-- Page extract start --

In its most general sense, the word earthquake is used to describe any seismic event that generates seismic waves. Earthquakes can occur naturally or be induced by human activities, such as mining, fracking, and nuclear tests. The initial point of rupture is called the hypocenter or focus, while the ground level directly above it is the epicenter. Earthquakes are primarily caused by geological faults, but also by volcanic activity, landslides, and other seismic events. The frequency, type, and size of earthquakes in an area define its seismic activity, reflecting the average rate of seismic energy release.
Significant historical earthquakes include the 1556 Shaanxi earthquake in China, with over 830,000 fatalities, and the 1960 Valdivia earthquake in Chile, the largest ever recorded at 9.5 magnitude. Earthquakes result in various effects, such as ground shaking and soil liquefaction, leading to significant damage and loss of life. When the epicenter of a large earthquake is located offshore, the seabed may be displaced sufficiently to cause a tsunami. Earthquakes can trigger landslides. Earthquakes' occurrence is influenced by tectonic movements along faults, including normal, reverse (thrust), and strike-slip faults, with energy release and rupture dynamics governed by the elastic-rebound theory.
Efforts to manage earthquake risks involve prediction, forecasting, and preparedness, including seismic retrofitting and earthquake engineering to design structures that withstand shaking. The cultural impact of earthquakes spans myths, religious beliefs, and modern media, reflecting their profound influence on human societies. Similar seismic phenomena, known as marsquakes and moonquakes, have been observed on other celestial bodies, indicating the universality of such events beyond Earth.
An earthquake is the shaking of the surface of Earth resulting from a sudden release of energy in the lithosphere that creates seismic waves. Earthquakes may also be referred to as quakes, tremors, or temblors. The word tremor is also used for non-earthquake seismic rumbling.
The seismic activity of an area is the frequency, type, and size of earthquakes experienced over a particular time. The seismicity at a particular location in the Earth is the average rate of seismic energy release per unit volume.

-- Page extract end --
-- Material for this exercise start --

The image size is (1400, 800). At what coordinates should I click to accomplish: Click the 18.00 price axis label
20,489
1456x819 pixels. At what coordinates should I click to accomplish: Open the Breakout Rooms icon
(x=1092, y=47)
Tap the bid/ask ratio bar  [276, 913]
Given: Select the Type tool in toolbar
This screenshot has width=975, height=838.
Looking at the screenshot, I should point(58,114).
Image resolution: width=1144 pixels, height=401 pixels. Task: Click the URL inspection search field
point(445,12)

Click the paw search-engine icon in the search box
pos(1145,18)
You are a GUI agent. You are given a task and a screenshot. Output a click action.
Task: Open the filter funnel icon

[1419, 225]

-- Material for this exercise end --

Exercise set
(a) In the earthquake text, what is the ground level directly above the hypocenter called?
(b) Print the records, starting with the line that contains "Image resolution: width=1144" and going on through the end of the records.

Worked answers
(a) The epicenter.

(b)
Image resolution: width=1144 pixels, height=401 pixels. Task: Click the URL inspection search field
point(445,12)

Click the paw search-engine icon in the search box
pos(1145,18)
You are a GUI agent. You are given a task and a screenshot. Output a click action.
Task: Open the filter funnel icon

[1419, 225]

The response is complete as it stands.